[What to work on]:
Each line of the records below that holds "agent" should be copied out.

_ _ _ _ _

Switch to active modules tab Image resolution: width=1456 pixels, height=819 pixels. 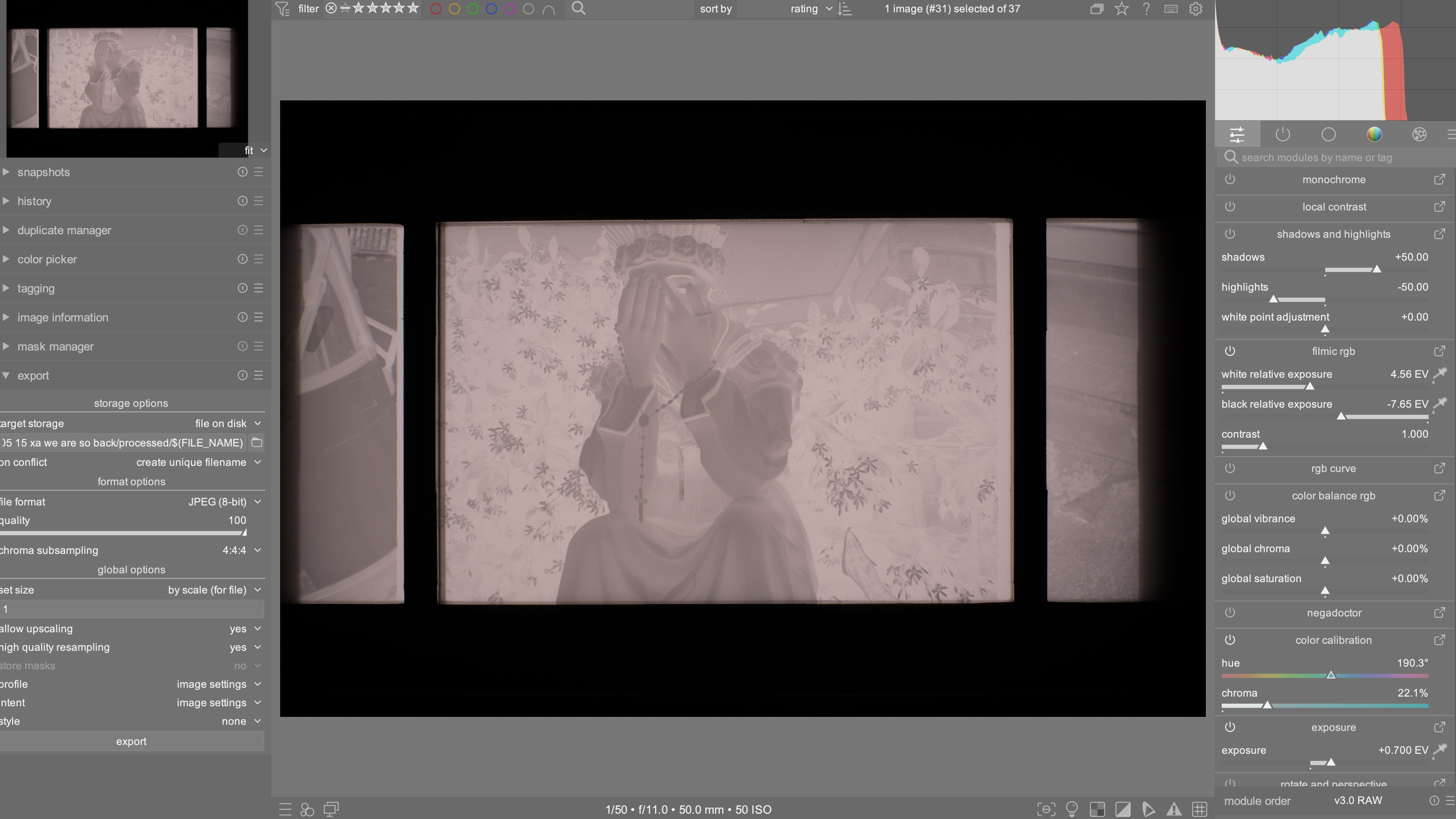[x=1282, y=135]
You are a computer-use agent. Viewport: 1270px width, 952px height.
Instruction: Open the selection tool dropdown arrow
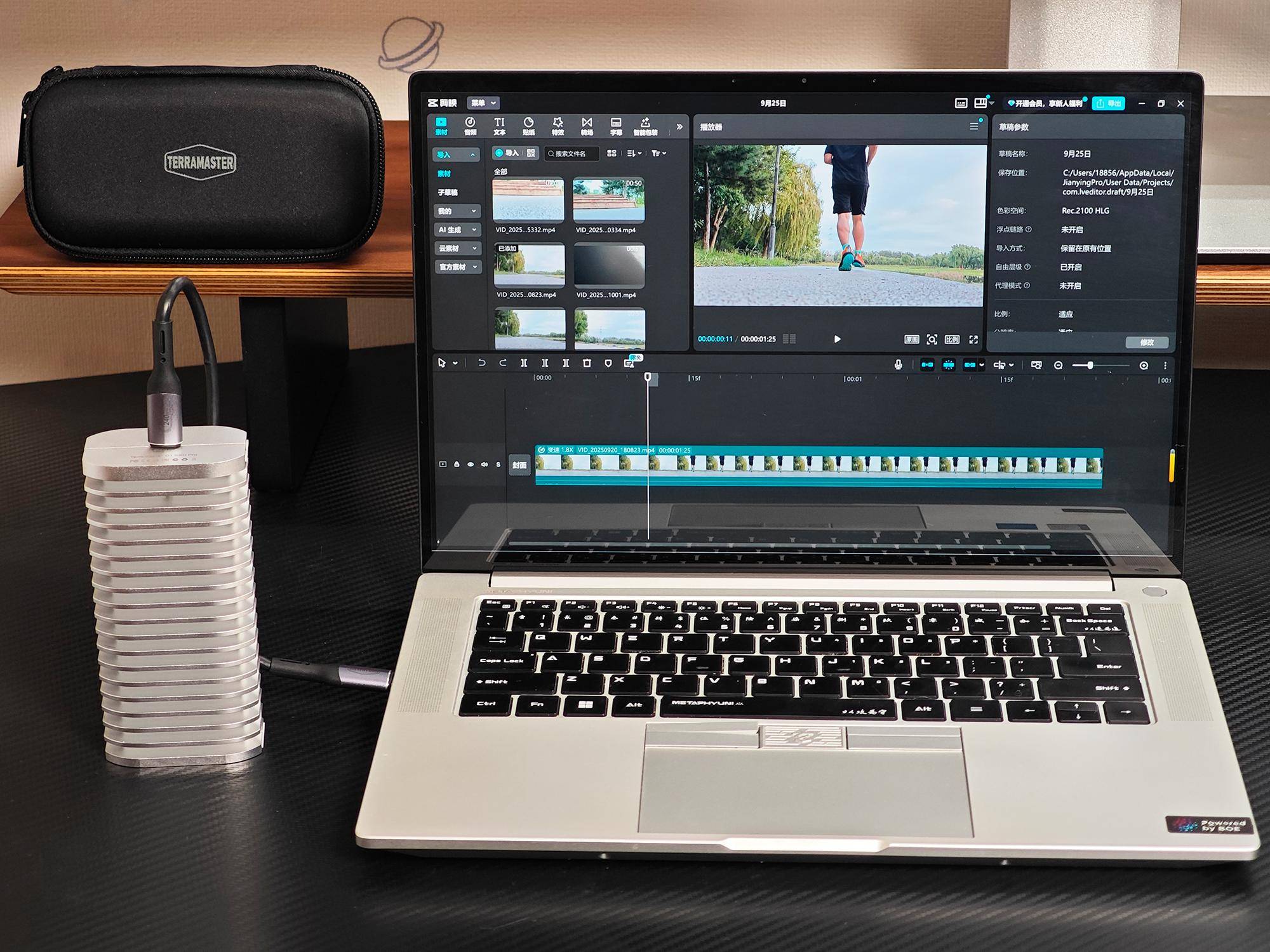(455, 363)
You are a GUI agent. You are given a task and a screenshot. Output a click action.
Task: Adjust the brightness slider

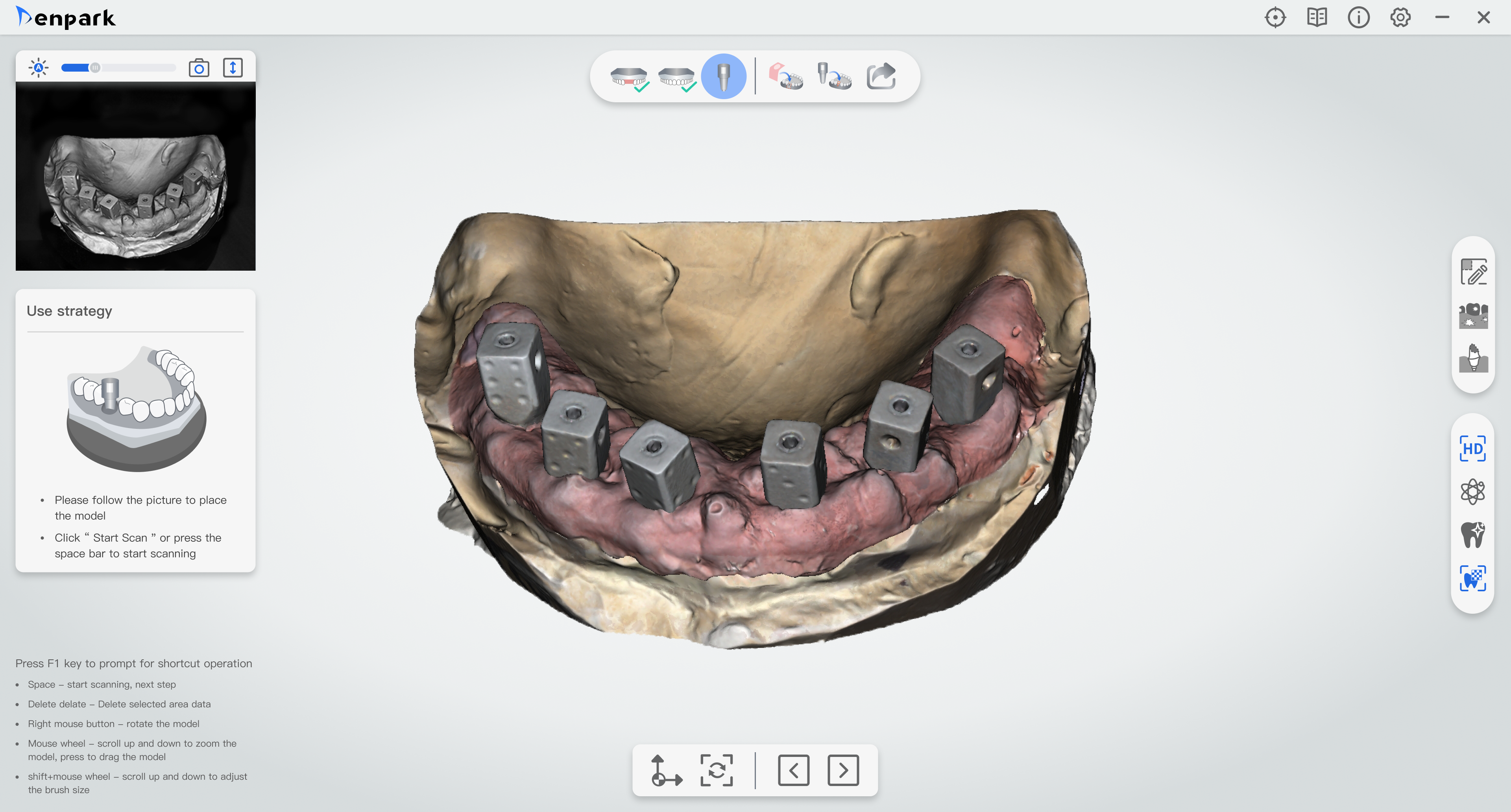(x=95, y=68)
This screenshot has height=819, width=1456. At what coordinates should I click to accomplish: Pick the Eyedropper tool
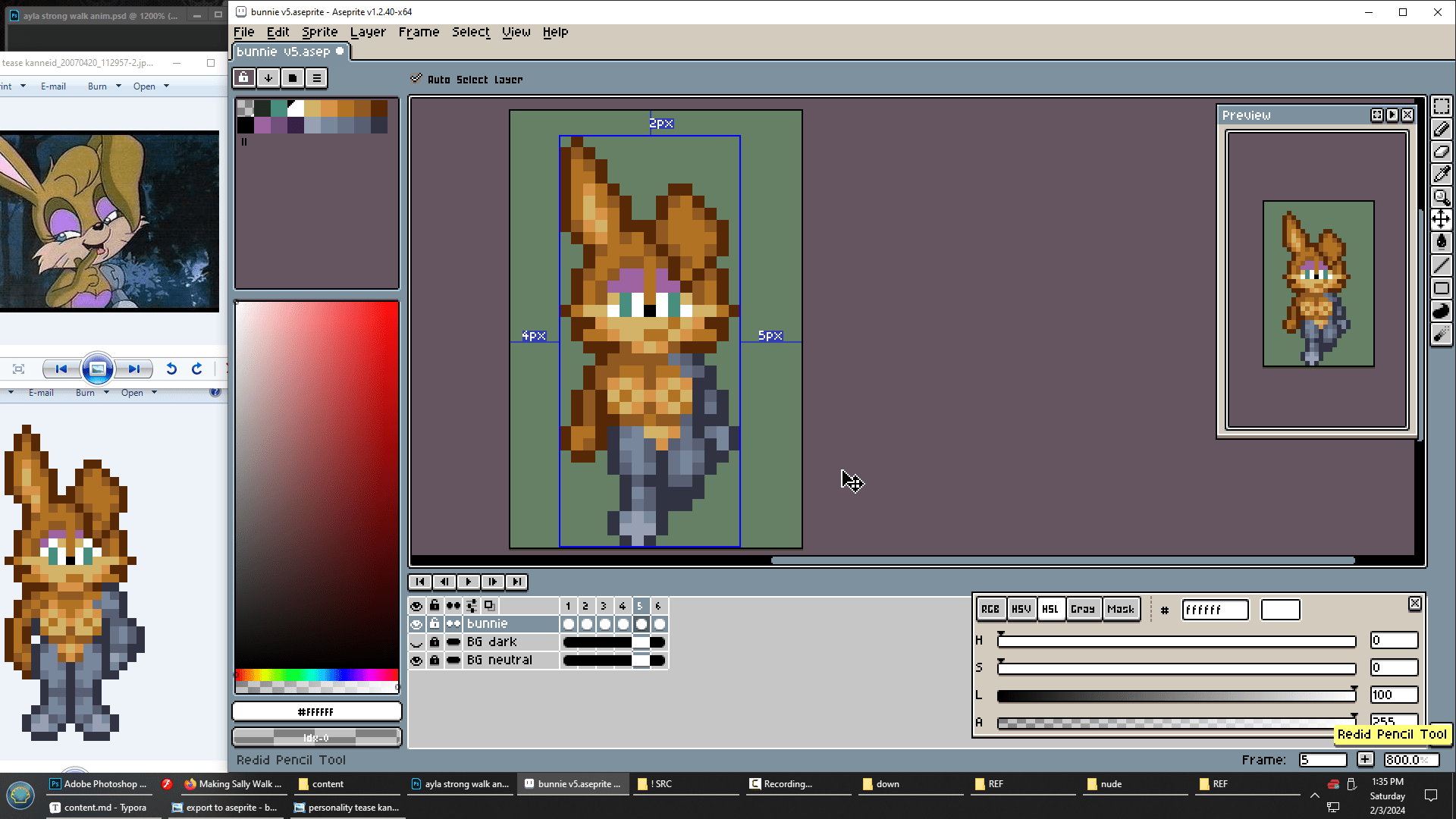pos(1441,174)

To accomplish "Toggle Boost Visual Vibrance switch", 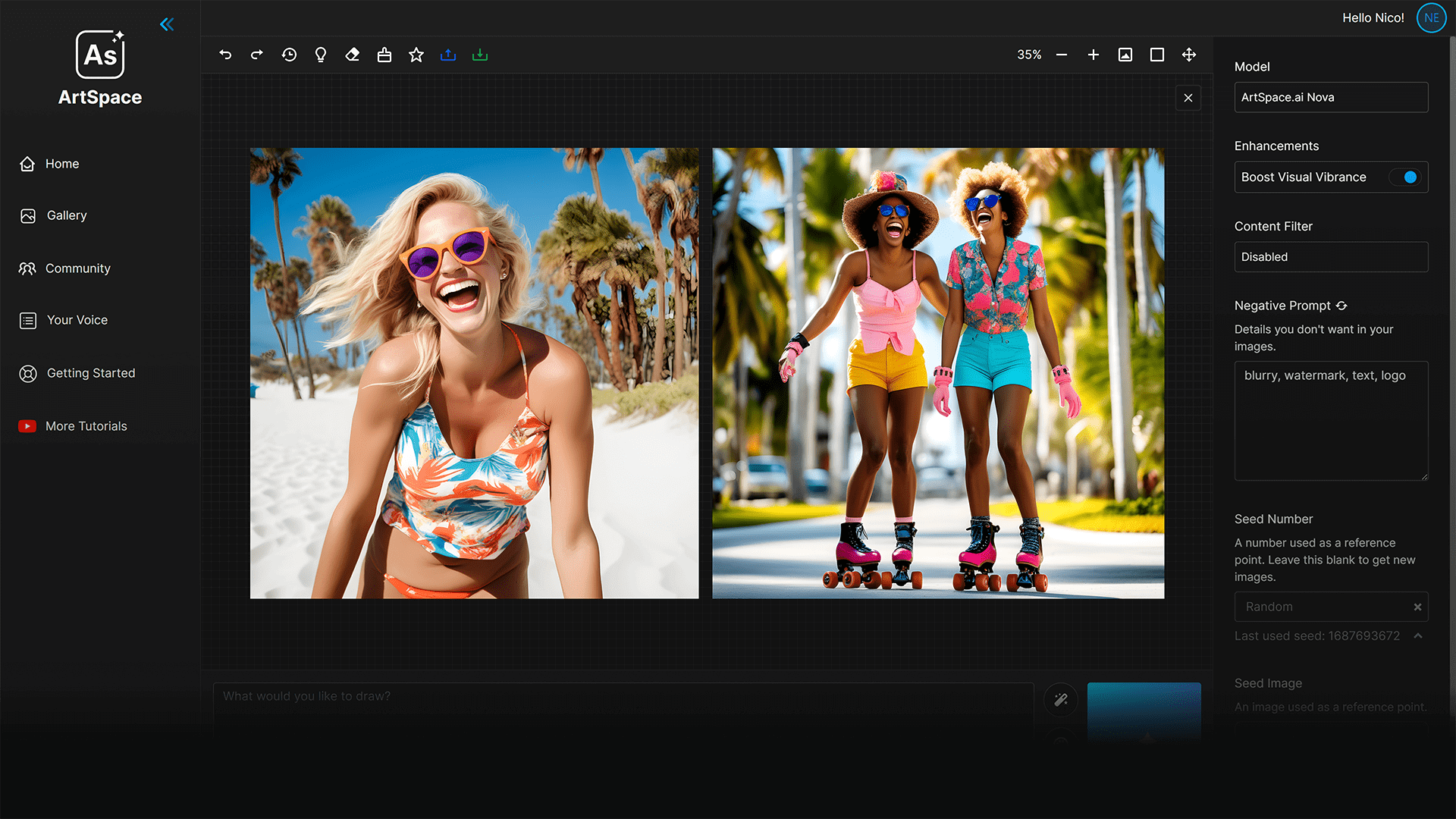I will tap(1404, 177).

_ _ _ _ _

[Response box]:
You are a computer-use agent. Viewport: 1270px width, 952px height.
You are a GUI agent. You are given a task and a screenshot. Output a click action.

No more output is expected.